Business Loss on Wind Turbine Generators Capital in Nature: ITAT Upholds Disallowance of ₹10.42 Crore u/s 37 [Read Order]
The ITAT upheld the disallowance of ₹10.42 crore claimed by Gujarat Energy Development Agency on account of impairment of assets and abnormal loss. The assessee remains entitled to adjust the written-down value in the block of assets for depreciation purposes.

Wind - Turbine - Generators - Taxscan
Wind - Turbine - Generators - Taxscan
The Ahmedabad bench of the Income Tax Appellate Tribunal (ITAT) upheld the disallowance of ₹10.42 crore claimed by Gujarat Energy Development Agency on account of impairment of assets and abnormal loss. The tribunal held that these losses pertained to capital assets and, therefore, could not be claimed as revenue expenditure under Section 37.
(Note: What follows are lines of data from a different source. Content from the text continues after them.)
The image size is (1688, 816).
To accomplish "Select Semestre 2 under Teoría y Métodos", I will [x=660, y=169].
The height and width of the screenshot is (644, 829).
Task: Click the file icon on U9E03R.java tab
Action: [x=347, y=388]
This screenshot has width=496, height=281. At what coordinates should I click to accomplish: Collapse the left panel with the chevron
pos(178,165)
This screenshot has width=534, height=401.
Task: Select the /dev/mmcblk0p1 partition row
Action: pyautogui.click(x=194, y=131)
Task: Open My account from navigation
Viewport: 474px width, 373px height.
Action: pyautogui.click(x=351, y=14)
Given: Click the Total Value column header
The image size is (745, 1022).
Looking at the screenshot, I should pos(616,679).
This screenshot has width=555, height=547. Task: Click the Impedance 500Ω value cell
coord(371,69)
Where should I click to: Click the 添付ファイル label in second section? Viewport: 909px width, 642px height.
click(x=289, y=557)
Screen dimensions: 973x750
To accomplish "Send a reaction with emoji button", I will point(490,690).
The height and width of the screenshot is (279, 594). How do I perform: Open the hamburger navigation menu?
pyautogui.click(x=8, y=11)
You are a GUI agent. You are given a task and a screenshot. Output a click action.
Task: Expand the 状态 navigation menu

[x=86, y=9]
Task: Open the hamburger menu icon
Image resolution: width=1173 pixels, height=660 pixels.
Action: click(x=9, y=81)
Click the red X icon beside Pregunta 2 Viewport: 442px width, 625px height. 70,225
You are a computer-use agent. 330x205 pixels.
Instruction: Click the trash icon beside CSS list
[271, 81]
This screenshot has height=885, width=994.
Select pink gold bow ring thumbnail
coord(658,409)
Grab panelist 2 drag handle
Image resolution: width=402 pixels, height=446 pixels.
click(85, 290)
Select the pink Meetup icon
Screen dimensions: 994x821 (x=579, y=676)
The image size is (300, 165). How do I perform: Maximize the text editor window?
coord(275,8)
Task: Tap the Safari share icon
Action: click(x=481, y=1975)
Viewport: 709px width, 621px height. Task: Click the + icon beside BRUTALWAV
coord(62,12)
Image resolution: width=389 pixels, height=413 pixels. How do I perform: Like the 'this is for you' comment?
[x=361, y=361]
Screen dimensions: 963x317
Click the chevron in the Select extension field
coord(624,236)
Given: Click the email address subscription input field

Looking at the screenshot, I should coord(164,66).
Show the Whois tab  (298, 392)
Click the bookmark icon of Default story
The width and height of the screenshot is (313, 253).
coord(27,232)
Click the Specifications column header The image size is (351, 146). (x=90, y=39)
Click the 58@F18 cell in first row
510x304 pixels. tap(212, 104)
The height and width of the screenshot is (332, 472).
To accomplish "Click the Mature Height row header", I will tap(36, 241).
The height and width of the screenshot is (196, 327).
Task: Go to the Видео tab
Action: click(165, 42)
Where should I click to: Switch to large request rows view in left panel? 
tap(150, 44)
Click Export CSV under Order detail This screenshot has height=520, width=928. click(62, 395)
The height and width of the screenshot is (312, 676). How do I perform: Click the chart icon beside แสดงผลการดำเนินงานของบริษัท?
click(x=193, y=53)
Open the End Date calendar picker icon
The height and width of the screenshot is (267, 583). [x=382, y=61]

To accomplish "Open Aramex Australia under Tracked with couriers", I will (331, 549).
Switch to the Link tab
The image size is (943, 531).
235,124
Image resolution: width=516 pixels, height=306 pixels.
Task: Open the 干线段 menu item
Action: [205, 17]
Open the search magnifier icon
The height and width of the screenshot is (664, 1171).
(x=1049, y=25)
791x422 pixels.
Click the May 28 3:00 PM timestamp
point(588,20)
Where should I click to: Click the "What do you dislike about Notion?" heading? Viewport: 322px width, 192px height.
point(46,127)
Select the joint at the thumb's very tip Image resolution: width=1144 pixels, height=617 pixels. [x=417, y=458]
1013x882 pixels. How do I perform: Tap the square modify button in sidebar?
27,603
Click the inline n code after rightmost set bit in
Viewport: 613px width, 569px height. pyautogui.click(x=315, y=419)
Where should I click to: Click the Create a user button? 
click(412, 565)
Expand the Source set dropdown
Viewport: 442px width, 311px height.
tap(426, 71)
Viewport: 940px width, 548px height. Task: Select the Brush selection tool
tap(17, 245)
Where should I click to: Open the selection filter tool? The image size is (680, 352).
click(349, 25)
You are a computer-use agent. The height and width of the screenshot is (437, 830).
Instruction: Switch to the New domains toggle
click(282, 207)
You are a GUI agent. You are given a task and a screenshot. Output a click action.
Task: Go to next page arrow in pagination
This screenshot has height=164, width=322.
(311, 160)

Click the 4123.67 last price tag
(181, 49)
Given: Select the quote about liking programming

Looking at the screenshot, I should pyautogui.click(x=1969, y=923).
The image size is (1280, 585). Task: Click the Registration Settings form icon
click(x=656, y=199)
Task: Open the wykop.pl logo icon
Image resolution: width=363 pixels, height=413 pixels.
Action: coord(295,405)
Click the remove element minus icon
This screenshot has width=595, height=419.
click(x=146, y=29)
The Gujarat Energy Development Agency (GEDA) had claimed deductions of ₹9.35 crore for impairment of Wind Turbine Generators and ₹1.07 crore for abnormal loss on spares in the Assessment Year 2017-18.
The losses arose from decommissioned and damaged wind turbines set up in the early 1990s with Ministry of New & Renewable Energy (MNRE) assistance, which became non-functional following a cyclone in June 1998.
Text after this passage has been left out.